WORK TO COMPLETE
Print exactly the line that contains "The height and", then every following line through the end of the material; include nothing else and no pictures.
━━━━━ SUPPLIED RECORDS
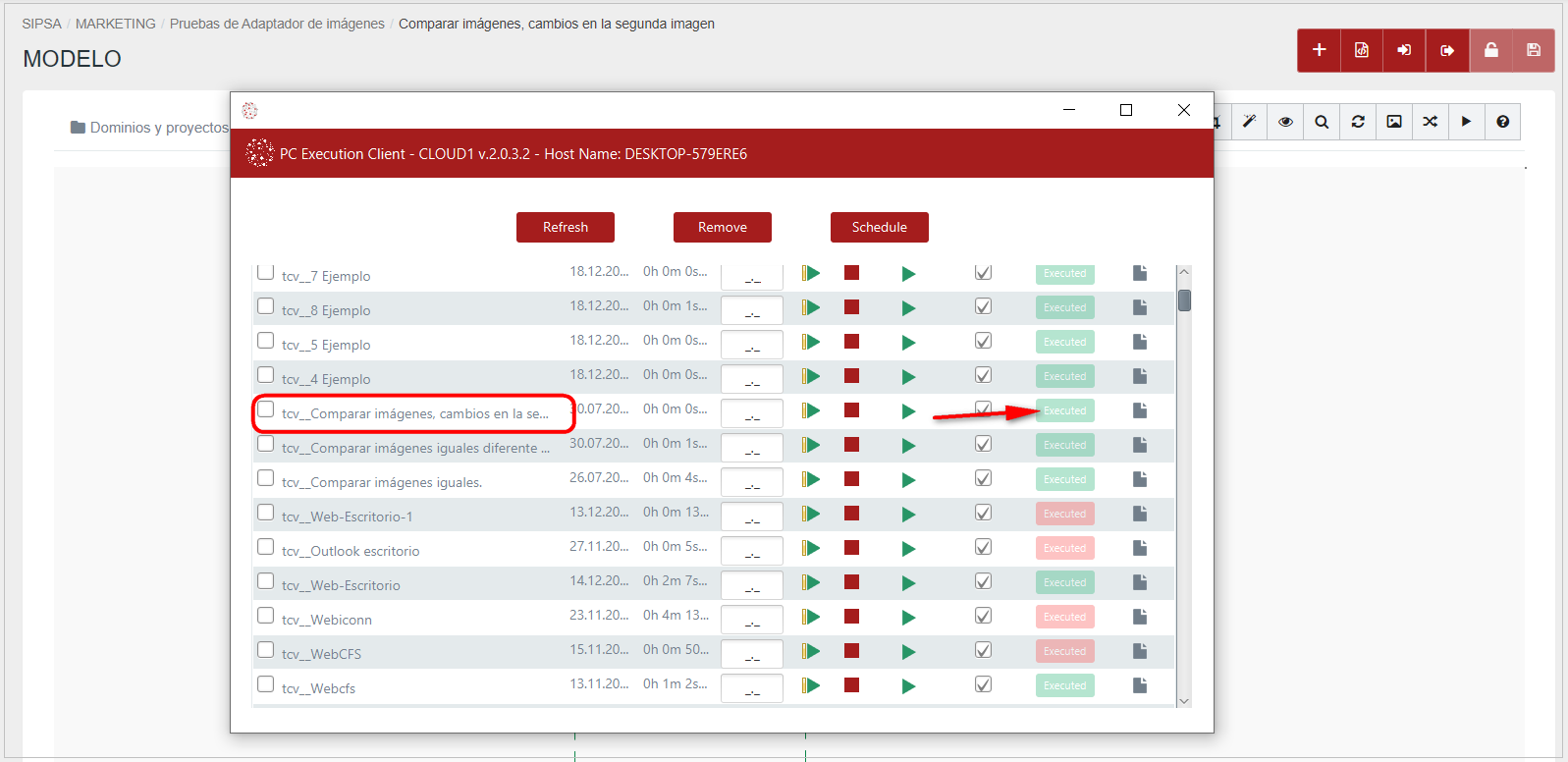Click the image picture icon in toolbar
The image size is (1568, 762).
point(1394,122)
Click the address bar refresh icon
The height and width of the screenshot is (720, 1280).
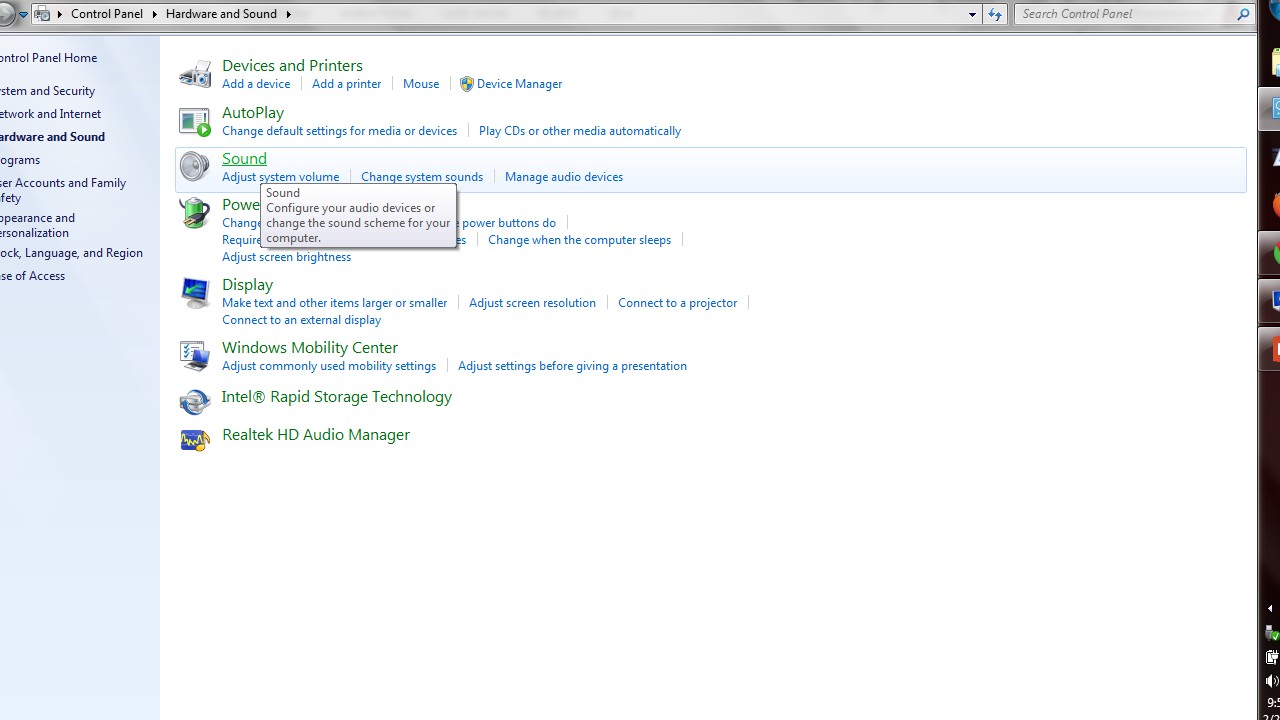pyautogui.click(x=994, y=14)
━━━━━━━━━━
ANSWER TO THE EXERCISE
The height and width of the screenshot is (720, 1280).
pyautogui.click(x=994, y=14)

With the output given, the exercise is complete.